In the many pipeline plans that have been proposed in the past decade to funnel gas to the West from countries such as Iran and Iraq, Azerbaijan's volumes are vital - meaning that when it eventually chooses to back one plan, the others will almost certainly lose out.
Most prominent among those plans is Nabucco, a pipeline with an estimated cost of US$18.4 billion (Dh67.58bn) to $26bn that would have transported gas over 3,900 kilometres from as far as Azerbaijan to Austria. Its shareholders include OMV, the Vienna-based producer quarter-owned by Abu Dhabi, and MOL of Hungary.
So eager were the partners after forming the initial 2002 agreement to push the plan forward that in 2009 MOL and OMV each bought a 10 per cent stake in the Kurdish operator Pearl Petroleum to help guarantee more supplies for Nabucco. Pearl is majority owned by Crescent Petroleum and its subsidiary Dana Gas, both based in Sharjah.
But since then, support for Nabucco has waned. In November, Ashti Hawrami, the Kurdish oil minister, threatened to ship Kurdistan's natural gas straight to Ceyhan, Turkey, where it could be liquefied and shipped by tanker anywhere in the world.
Baku and Ankara have had difficulties coming to an agreement on transit fees, and Baku is still in bilateral negotiations with Bulgaria, Romania and other countries.
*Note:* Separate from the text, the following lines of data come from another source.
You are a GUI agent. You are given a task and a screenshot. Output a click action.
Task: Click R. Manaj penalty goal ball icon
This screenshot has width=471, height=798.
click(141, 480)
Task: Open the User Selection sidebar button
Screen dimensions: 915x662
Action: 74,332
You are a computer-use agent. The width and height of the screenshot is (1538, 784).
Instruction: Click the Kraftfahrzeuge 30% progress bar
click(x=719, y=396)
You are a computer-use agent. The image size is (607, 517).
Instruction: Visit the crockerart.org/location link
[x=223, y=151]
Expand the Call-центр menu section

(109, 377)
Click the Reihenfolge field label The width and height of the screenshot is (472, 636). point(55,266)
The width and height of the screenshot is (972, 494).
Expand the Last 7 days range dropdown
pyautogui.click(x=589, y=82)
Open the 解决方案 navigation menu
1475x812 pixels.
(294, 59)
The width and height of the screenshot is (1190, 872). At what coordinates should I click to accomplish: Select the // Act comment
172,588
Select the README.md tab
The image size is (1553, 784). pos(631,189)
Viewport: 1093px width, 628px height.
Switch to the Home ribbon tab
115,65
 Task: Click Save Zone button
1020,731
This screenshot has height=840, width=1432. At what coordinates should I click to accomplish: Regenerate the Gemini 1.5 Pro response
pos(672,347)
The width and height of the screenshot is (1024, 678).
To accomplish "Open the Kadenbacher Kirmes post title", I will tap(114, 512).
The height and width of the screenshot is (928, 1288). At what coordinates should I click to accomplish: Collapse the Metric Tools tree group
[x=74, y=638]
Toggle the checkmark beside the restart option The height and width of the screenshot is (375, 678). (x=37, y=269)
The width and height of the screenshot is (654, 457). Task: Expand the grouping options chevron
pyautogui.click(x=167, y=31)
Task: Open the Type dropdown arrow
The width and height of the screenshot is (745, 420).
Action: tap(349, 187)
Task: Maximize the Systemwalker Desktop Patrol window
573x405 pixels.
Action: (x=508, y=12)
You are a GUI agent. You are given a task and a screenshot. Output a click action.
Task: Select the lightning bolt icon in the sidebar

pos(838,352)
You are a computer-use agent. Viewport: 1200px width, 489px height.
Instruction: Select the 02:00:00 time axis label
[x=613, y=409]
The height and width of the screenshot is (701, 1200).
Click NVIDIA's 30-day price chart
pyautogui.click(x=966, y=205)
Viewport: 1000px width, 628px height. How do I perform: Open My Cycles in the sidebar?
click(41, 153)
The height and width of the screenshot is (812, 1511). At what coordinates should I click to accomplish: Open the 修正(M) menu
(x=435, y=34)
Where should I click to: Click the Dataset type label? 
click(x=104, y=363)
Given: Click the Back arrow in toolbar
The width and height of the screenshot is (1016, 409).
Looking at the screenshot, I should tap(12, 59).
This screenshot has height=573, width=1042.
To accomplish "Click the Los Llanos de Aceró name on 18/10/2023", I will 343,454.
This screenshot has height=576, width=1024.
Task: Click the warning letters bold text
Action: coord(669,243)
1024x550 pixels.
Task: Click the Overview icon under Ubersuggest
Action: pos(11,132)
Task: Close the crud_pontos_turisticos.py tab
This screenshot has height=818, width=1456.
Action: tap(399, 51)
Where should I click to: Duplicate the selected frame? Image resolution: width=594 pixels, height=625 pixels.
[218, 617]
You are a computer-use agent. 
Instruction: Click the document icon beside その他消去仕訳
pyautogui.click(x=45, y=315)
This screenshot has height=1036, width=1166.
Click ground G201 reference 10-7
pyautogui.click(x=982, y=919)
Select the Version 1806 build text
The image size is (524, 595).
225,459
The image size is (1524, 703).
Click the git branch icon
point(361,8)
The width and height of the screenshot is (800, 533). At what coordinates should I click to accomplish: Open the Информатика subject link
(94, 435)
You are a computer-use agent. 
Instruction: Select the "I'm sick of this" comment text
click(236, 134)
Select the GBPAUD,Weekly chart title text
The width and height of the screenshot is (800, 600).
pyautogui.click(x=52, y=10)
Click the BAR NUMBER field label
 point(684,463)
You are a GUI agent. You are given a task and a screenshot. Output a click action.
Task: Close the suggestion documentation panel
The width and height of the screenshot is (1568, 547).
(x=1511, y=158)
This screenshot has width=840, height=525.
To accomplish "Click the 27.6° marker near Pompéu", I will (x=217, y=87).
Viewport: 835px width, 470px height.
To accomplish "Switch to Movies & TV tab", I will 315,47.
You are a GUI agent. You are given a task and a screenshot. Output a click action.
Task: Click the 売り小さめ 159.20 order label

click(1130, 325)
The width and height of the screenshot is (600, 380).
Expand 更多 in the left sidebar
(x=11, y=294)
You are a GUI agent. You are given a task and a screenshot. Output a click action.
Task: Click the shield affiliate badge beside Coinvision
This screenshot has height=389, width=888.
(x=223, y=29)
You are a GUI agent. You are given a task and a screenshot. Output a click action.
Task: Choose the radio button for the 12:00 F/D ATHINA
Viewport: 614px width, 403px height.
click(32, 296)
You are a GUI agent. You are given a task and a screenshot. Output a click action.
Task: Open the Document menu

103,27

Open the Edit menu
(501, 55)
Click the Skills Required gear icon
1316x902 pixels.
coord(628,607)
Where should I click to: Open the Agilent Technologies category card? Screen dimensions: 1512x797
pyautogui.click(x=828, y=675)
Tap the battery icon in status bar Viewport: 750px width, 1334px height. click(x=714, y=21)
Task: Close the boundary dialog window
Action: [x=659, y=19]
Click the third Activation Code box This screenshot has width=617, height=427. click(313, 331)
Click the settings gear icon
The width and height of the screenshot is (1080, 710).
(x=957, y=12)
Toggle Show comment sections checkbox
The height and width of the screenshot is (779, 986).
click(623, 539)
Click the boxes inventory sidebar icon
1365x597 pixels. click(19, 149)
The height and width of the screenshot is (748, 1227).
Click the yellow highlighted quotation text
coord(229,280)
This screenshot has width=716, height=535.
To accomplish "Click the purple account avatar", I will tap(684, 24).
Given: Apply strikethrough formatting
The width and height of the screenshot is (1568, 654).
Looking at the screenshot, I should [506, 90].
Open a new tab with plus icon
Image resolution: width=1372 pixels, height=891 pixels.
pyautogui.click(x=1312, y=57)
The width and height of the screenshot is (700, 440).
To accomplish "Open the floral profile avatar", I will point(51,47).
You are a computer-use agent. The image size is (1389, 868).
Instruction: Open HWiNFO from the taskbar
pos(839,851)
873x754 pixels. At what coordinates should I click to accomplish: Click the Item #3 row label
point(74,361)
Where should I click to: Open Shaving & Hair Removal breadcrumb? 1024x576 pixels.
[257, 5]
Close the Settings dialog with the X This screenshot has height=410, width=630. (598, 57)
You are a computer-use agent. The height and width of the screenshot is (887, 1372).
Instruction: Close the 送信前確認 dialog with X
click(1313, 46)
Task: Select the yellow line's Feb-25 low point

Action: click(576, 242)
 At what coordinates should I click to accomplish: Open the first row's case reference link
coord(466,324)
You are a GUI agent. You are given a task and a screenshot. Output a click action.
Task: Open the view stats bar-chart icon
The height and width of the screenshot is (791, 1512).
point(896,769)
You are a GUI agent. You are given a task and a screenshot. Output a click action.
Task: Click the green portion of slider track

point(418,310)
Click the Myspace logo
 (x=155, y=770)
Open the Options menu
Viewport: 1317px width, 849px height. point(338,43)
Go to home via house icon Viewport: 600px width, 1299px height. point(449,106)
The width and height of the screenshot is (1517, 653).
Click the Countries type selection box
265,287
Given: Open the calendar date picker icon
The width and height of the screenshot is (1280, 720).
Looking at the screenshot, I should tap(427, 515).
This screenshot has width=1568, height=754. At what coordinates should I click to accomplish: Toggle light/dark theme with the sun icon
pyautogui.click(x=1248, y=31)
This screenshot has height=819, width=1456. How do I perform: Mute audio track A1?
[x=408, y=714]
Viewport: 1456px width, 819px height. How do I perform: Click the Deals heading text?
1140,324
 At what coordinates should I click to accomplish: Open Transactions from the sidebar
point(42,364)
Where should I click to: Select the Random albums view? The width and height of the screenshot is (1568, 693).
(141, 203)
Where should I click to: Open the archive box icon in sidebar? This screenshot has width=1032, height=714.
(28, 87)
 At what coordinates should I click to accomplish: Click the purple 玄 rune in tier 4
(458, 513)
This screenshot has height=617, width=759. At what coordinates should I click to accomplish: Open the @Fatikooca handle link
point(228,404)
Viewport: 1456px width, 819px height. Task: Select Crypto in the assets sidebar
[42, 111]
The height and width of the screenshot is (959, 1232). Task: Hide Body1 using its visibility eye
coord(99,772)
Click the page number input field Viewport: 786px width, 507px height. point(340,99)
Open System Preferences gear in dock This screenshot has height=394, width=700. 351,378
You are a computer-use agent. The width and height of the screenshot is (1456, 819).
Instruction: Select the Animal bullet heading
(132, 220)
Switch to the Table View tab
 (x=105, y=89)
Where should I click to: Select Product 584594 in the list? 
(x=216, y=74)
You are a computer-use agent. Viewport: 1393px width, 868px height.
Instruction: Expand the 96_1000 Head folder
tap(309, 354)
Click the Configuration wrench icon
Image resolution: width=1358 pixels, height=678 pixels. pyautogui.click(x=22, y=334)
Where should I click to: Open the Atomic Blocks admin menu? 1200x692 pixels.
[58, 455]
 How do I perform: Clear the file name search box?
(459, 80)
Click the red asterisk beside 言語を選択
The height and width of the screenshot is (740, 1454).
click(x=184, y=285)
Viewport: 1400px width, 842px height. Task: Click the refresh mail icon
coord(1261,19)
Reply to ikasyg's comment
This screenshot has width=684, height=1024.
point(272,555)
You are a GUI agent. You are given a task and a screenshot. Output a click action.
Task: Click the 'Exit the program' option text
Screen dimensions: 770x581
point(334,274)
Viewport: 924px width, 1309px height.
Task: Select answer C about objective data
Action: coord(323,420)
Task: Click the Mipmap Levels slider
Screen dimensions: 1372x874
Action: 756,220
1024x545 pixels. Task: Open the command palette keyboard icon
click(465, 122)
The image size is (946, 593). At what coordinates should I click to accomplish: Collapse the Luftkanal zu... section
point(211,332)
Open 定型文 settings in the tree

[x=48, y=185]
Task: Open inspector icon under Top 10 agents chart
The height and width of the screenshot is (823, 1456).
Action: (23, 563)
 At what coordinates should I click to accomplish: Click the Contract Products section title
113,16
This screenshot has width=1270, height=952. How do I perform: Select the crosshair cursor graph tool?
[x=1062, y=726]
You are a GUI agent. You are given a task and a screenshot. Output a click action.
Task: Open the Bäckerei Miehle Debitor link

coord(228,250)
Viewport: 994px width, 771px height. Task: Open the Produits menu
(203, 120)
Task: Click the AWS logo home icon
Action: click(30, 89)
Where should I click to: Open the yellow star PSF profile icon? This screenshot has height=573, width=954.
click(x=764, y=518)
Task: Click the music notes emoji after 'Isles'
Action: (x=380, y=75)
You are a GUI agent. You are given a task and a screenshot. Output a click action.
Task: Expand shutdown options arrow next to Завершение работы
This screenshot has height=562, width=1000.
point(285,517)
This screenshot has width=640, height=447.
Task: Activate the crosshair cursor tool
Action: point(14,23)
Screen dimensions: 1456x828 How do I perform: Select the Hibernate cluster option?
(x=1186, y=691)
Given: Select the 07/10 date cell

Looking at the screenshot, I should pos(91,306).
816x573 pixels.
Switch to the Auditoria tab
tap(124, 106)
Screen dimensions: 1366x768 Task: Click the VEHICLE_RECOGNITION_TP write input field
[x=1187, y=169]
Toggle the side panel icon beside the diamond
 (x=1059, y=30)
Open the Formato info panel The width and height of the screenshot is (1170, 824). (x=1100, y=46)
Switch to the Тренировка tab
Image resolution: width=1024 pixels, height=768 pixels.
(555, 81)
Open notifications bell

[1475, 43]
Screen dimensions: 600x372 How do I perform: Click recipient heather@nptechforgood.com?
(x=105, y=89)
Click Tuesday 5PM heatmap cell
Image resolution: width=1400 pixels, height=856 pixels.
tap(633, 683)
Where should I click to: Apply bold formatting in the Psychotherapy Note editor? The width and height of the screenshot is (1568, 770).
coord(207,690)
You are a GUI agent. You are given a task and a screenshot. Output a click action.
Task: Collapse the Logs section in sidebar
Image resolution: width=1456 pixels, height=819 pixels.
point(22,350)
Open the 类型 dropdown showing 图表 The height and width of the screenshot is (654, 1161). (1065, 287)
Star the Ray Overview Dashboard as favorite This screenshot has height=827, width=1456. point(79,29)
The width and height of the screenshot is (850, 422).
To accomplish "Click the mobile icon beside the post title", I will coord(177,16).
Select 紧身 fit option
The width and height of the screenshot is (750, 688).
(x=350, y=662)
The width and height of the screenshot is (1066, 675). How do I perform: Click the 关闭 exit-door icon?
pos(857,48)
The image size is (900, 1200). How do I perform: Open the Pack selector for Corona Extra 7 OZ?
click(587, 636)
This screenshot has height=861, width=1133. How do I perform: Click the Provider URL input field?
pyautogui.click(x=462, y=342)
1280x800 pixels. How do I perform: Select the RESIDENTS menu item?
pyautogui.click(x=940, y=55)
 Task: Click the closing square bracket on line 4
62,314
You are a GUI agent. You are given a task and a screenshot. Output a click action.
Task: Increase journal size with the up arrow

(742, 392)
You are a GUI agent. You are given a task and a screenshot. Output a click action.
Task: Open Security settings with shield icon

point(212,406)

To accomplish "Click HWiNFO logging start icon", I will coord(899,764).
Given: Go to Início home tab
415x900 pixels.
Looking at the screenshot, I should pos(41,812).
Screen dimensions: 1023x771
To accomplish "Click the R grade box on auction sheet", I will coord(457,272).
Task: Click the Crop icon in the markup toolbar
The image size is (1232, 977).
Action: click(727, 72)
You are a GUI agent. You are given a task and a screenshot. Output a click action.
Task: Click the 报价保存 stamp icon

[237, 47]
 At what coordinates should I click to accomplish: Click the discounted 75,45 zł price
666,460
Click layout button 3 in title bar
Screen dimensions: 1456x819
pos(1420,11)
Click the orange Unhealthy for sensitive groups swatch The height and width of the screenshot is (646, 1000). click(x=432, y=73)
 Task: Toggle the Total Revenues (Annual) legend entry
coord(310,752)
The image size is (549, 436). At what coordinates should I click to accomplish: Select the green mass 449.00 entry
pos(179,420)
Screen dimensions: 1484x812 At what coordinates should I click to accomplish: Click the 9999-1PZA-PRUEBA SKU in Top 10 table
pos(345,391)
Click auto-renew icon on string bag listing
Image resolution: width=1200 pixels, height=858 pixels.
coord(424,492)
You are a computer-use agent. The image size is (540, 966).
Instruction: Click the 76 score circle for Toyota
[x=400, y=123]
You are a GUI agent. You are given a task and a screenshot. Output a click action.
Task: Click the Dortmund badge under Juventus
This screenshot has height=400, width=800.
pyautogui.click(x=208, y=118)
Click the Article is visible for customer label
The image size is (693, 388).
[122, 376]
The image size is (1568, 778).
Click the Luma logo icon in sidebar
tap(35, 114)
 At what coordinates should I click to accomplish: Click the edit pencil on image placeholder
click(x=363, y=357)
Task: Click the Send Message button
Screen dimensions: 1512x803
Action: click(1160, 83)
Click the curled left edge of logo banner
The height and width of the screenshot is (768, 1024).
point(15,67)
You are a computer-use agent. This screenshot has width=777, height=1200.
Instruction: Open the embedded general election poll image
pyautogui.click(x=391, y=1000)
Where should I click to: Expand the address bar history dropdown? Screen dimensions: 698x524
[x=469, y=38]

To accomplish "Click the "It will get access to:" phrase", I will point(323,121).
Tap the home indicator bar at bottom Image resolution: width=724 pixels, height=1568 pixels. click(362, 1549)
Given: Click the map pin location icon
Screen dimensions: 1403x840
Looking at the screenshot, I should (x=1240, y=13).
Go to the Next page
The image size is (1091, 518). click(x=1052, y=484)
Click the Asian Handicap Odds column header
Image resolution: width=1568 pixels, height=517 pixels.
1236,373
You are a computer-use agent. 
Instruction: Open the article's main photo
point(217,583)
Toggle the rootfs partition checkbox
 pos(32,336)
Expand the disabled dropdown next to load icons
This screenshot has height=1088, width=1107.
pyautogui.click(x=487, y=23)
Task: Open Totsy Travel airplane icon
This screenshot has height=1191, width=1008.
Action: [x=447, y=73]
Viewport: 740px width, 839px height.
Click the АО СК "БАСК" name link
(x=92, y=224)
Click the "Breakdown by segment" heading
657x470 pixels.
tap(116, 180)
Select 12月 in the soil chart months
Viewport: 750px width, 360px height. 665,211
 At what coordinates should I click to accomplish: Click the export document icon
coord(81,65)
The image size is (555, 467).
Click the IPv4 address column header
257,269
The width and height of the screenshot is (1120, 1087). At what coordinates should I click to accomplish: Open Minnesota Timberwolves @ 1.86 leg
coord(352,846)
The final bell tolled last month, when MOL said that financing the plan was no longer "sustainable" and that it had not approved this year's budget for Nabucco.
"Nabucco was one option that was a very good option," said Badr Jafar, the chairman of Pearl and president of Crescent Petroleum. "It seems to be politics that are being played out at the moment that paints a bit of an unclear future about the Nabucco pipeline."
A range of competitors to Nabucco have emerged. Their benefit is often their size - usually on a scale of about a third of Nabucco's 30 billion cubic metre capacity, making it easier to build a pipeline with fewer nations' commitments and sometimes earning the nickname "Nabucco Lite".
"I'm confident as chairman of a company that has significant gas reserves in the Middle East that there are various highways which one can use to transport these products across into Europe and potentially beyond," said Mr Jafar. "Like any highway, you pay a toll and you use it. So we have no problem. We're not in the business of owning the highways ourselves."
Among the options for Azerbaijan are the South-East Europe Pipeline backed by BP, which is developing Azerbaijan's Shah Deniz gasfield and could benefit from the permits and agreements that have already been put in place for Nabucco.
A shorter and cheaper route, the estimated $5.3bn Trans-Adriatic Pipeline, would link Greece to Italy through Albania and use existing pipelines that connect the Caspian to Turkey and Italy to the rest of Europe.
The Interconnector Turkey-Greece-Italy would follow the same principle but faces hurdles because of the financial crises in Greece and Italy.
One pipeline, however, could eclipse all the others: South Stream, Russia's proposed route through the Black Sea through Bulgaria to Greece, Italy and Austria, which would not use Azeri supplies. Construction is scheduled to begin in December, leaving the Nabucco - or Nabucco Lite - partners a short timetable.
"Which one would be more privileged? Whichever one is more profitable for us, we will decide to accept it," said Etibar Abdullayev, the first secretary of the Embassy of Azerbaijan in the UAE. "Annually, we are exporting 15 billion cu metres. It's not enough for providing all south-east Europe countries, but" - he paused - "it's not small."